Il Chelsea era schierato inizialmente con il pluri-offensivo modulo del 4-2-3-1. Difesa composta da Cech, Ivanovic, Cahill, David Luiz e Ashley Cole; duo di mediana Obi Mikel e Lampard; quartetto avanzato con Ramires, Mata e Hazard a rifornire Torres. Quando Radamel Falcao, giorni prima della gara, aveva osato dichiarare che gli sarebbe piaciuto vincere quella coppa per la prima volta, i giornalisti in sala si esibirono nella classica e incompetente risata di complemento. Confrontando i nomi delle due rose, sarebbe anche giustificabile; l'approccio alla partita ha dimostrato l'esatto contrario. Le tre vittorie consecutive (compreso un anticipo) conseguite in campionato avevano forse illuso i blues di poter fare un sol boccone degli avversari, ma i londinesi avevano fatto male i conti con la splendida organizzazione difensiva dell'Atletico e con quello che presto verrà definito il miglior centravanti del mondo, proprio il colombiano Falcao autore di 3 gol in 45 minuti. Un top-player, lo definirebbe qualcuno.

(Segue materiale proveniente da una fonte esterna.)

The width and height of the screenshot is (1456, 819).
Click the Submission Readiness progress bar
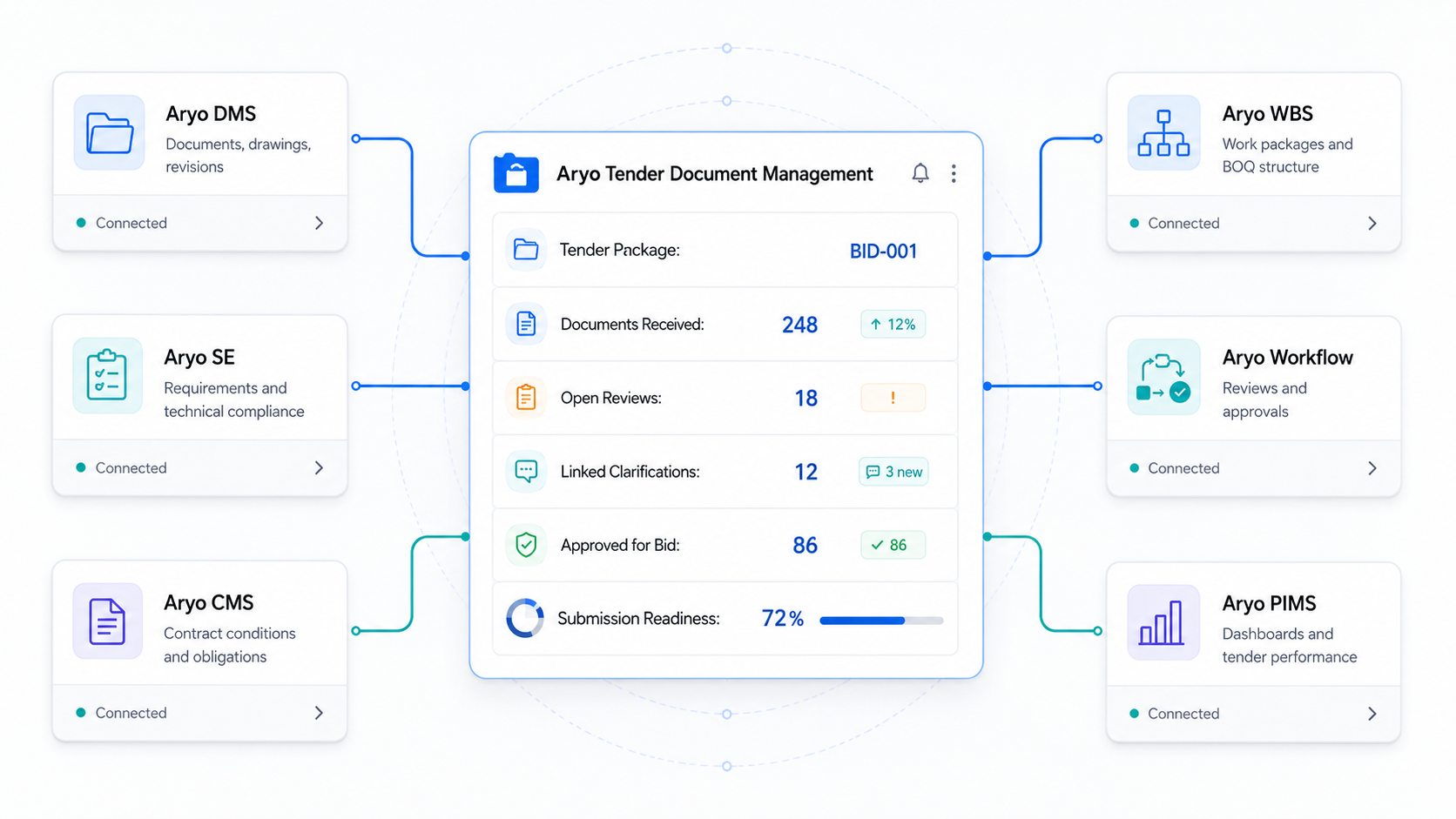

Questo qualcuno, va anche detto, venne aspramente criticato durante la sua prima sessione di calciomercato quando acquistò Leonardo Bonucci per una valutazione complessiva, tra cash e contropartite, di oltre 15 milioni. La stagione con Del Neri in panchina, quella del secondo settimo posto, sembrava rappresentare, con questo e tutti gli altri acquisti, i prodromi di un fallimento tecnico ed economico totale. Nel gennaio successivo il Chelsea formalizzò il tesseramento del coetaneo di Bonucci, David Luiz, per 25 milioni di euro, 20 + Matic al Benfica. Molti dei cosiddetti esperti usarono questo affare per certificare l'incapacità di Marotta quando deve muoversi nel mercato internazionale, difetto questo in grado di farci perdere molti futuri campioni. Sulla scarsa conoscenza marottiana del "giro grosso" internazionale, abbiamo già ampliamente parlato qui, e non aggiungo altro perché mi trovo d'accordo. Ma dopo aver visto la prestazione di Luiz contro l'Atletico Madrid mi viene quasi da pensare che sia una fortuna per noi che Marotta non frequenti certi procuratori e certi ambienti!
Non è il nome che fa il campione, non è il prezzo, non è il suo appeal o la buona stampa di cui può godere. Questo vale in un senso e nell'altro (se un calciatore viene pagato poco e/o in pochi lo conoscono non vuol dire che non sia un buon elemento). Quello che interessa a noi, in questo momento, è che i nostri calciatori, fregiatisi del titolo di Campione d'Italia, non pensino di essere passati in pochi mesi da brocchi sovrastimati a supercampioni imbattibili. Un Atletico Madrid è sempre nascosto dietro l'angolo ad aspettare un avversario in queste condizioni.
La nostra fortuna è che a vigilare sui pensieri di Bonucci e compagni c'è, seppur dietro un vetro, un uomo che della presunzione e dei pronostici non sembra avere una grande considerazione.